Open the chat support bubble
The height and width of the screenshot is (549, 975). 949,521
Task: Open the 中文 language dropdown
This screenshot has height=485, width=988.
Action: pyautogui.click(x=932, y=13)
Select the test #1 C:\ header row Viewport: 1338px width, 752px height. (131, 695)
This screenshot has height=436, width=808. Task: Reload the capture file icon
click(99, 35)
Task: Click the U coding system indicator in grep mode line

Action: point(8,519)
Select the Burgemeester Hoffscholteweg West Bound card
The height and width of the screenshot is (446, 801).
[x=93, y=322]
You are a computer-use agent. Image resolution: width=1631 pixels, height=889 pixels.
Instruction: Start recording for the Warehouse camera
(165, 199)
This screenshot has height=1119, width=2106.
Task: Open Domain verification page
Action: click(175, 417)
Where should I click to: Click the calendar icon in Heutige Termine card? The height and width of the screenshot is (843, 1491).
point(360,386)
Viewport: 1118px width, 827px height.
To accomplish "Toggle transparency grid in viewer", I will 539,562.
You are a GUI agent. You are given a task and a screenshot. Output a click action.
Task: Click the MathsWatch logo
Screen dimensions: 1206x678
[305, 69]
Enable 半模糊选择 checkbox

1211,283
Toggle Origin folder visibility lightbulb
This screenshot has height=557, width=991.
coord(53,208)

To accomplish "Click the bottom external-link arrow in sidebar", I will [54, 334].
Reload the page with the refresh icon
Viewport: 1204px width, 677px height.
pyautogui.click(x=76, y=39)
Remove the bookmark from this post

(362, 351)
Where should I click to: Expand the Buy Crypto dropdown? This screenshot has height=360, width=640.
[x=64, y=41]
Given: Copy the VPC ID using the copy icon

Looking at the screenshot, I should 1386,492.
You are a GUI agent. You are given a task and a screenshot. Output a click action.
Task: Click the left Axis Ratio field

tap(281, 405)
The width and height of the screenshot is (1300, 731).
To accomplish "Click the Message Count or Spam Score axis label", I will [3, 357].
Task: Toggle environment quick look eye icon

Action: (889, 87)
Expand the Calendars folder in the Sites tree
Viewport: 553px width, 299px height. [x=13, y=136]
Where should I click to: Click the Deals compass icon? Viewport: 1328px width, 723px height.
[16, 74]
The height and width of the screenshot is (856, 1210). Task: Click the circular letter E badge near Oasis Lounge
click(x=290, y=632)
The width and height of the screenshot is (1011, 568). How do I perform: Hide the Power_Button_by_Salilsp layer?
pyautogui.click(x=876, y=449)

-=-=-

### [PROBLEM REQUIREMENTS]
Output the material above exactly, but only from the line that carries "This screenshot has height=485, width=988." through the line that carries "Task: Click the MathsWatch logo".

### [TASK OUTPUT]
This screenshot has height=485, width=988.
Action: pyautogui.click(x=932, y=13)
Select the test #1 C:\ header row Viewport: 1338px width, 752px height. (131, 695)
This screenshot has height=436, width=808. Task: Reload the capture file icon
click(99, 35)
Task: Click the U coding system indicator in grep mode line

Action: point(8,519)
Select the Burgemeester Hoffscholteweg West Bound card
The height and width of the screenshot is (446, 801).
[x=93, y=322]
You are a computer-use agent. Image resolution: width=1631 pixels, height=889 pixels.
Instruction: Start recording for the Warehouse camera
(165, 199)
This screenshot has height=1119, width=2106.
Task: Open Domain verification page
Action: click(175, 417)
Where should I click to: Click the calendar icon in Heutige Termine card? The height and width of the screenshot is (843, 1491).
point(360,386)
Viewport: 1118px width, 827px height.
To accomplish "Toggle transparency grid in viewer", I will 539,562.
You are a GUI agent. You are given a task and a screenshot. Output a click action.
Task: Click the MathsWatch logo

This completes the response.